Emmerich: Umbau der Gesamtschule an der Paaltjessteege auf Zielgerade

Umzug in den Osterferien : Umbau der Gesamtschule auf Zielgerade

Ende Februar sollen die Bauarbeiten an dem Schulgebäude an der Paaltjessteege fertiggestellt sein. In den Osterferien kann die Unterstufe vom alten Brink-Gebäude umziehen. Die Kosten belaufen sich auf knapp 4,7 Millionen Euro.

Das Ziel steht. „Und ist auch zu halten“, wie Stephan Glapski versichert. In den Osterferien zieht die Unterstufe der Gesamtschule Emmerich vom alten Brink-Gebäude in das dann fertig sanierte Gebäude an der Paaltjes­steege. Die letzten Arbeiten laufen bereits. „Wir sind in den Endzügen der Bauarbeiten“, ergänzt der Fachbereichsleiter Immobilien bei der Stadt Emmerich.

Noch gibt es aber einiges zu tun: Eine grobe Reinigung der Baustelle habe bereits stattgefunden. Bis Ende des Monats sollen zumindest die Bauarbeiten fertig sein. „Vereinzelt werden aber noch Maler oder Elektriker für einige Endarbeiten zu sehen sein“, erklärt Glapski.
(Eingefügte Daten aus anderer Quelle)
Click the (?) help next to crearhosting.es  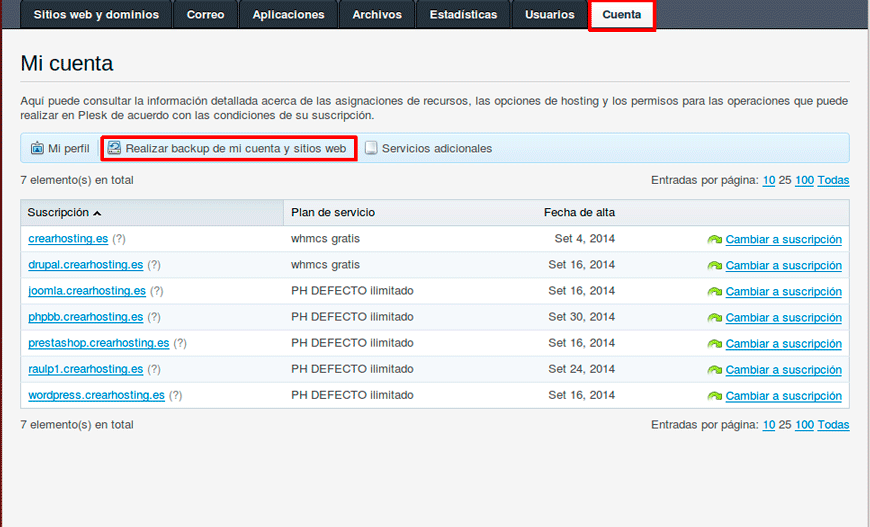click(x=119, y=239)
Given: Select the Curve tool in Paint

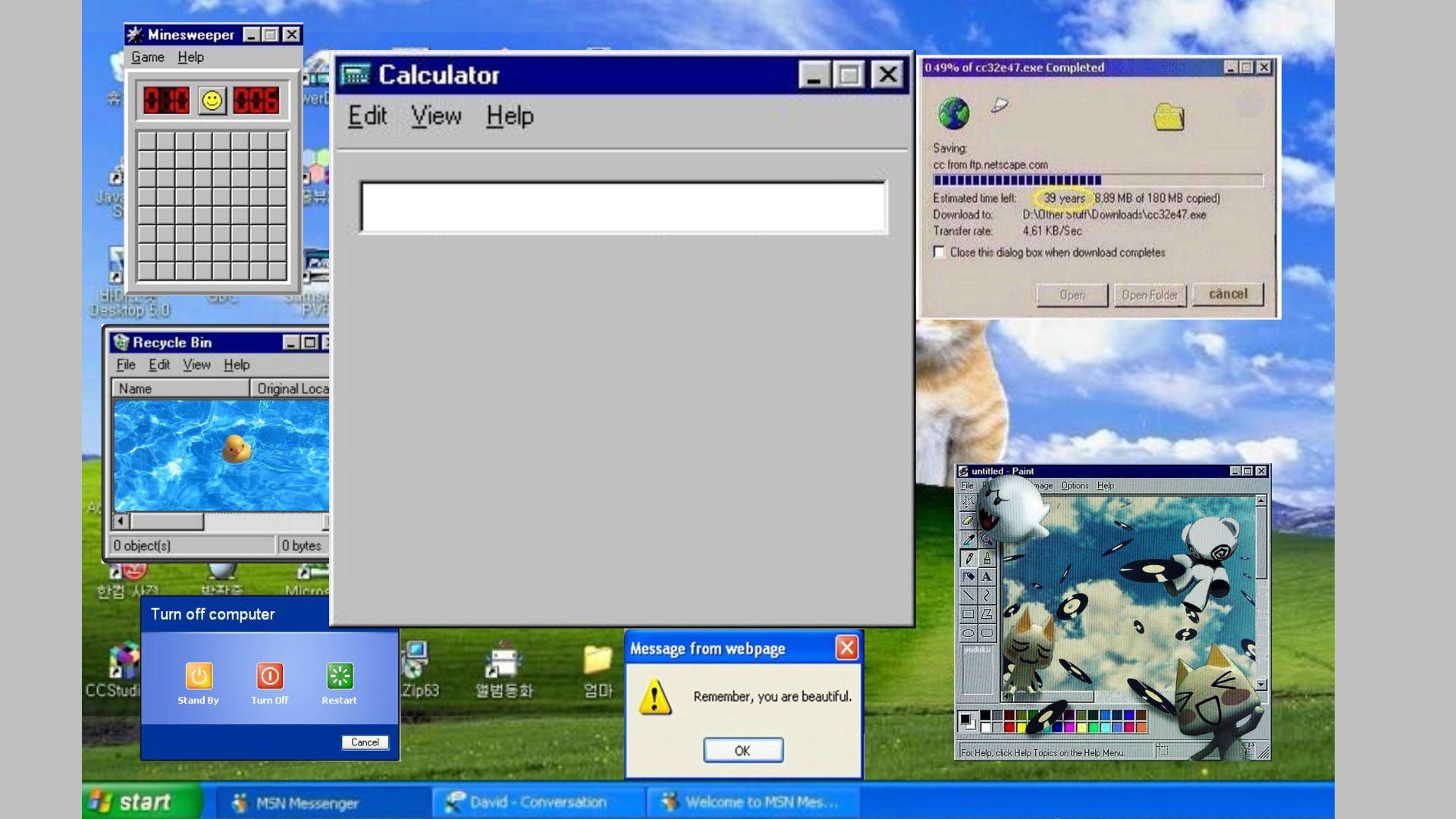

Laut Bauzeitenplan hinge man einen Monat hinterher. Dies sei vor allem dem Umstand geschuldet, dass einem Vertragspartner gekündigt werden musste, weil Fertigstellungstermine nicht eingehalten wurden. Zum Glück, so Glapski, konnte schnell ein neues Unternehmen für die Durchführung der Arbeiten gefunden werden.

Insgesamt sieht es schon sehr gut aus in dem Gebäude, in dem zunächst die Unterstufe der Gesamtschule Emmerich untergebracht wird und später dann die Oberstufe, wenn der Neubau im Bereich des Brinks fertig ist. Angepeilt ist dafür das Schuljahr 2021/2022. Die letzten Pläne müssen noch seitens der Politik verabschiedet werden. „Im Herbst könnte der Abriss des alten Brink-Gebäudes starten“, wagt Glapski eine grobe Einschätzung. Vielleicht werde der Bau Ende des Jahres beginnen.

Vor dem Umzug müssen vor allem noch wichtige EDV-Arbeiten getätigt werden. Denn: „In jedem Unterrichtsraum wird es ein Smartboard geben“, so Dirk Loock, Sachgebietsleiter für den Bereich Schule bei der Stadt Emmerich. Schon jetzt macht der Gang durch das Gebäude Paaltjessteege Eindruck: Alle Türen sind in Holzoptik. Ebenso wie die dreifachverglasten Fenster – zumindest deren Innenseite. „Außen haben sie eine Aluminium-Optik“, ergänzt Ludger Niemann, stellvertretender Fachbereichsleiter Immobilien. Ein Modell, dass sich auch an anderen Emmericher Schulen schon bewährt habe. Der Kautschuk-Boden hat auf den Gängen eine hellblaue Farbe. In den Unterrichtsräumen ist er grün. „So war es von der Schule gewollt“, erklärt Niemann.

Ebenfalls ein Wunsch der Schule: verschiedene Farben in den Gängen für die drei Etagen des Gebäudes. Im Erdgeschoss ist Gelb an den Wänden zu finden, in der ersten Etage Blau und in der zweiten Etage Rot. „Diese Farben entstammen bewusst aus der Bauhaus-Lehre“, so Andreas Peek.

Momentan gilt es noch unter anderem, die letzten Fußleisten anzubringen, Toilettentrennwände aufzustellen und hier und da zu fliesen. Auch Kabel müssen noch angeschlossen werden, die aus Kabelkanälen, dem Boden oder der Decke gucken.

Nicht nur alle Kabel sind neu. Und Heizungen. Und Böden. Die Lichttechnik ist auf dem neusten Stand, die Anlage für Durchsagen ebenso wie die Brandmeldetechnik. „Nicht ein Meter hier ist so, wie er mal war“, sagt Niemann. Wobei – eine Ausnahme gebe es. Einen Heizkörper hätte man erhalten können.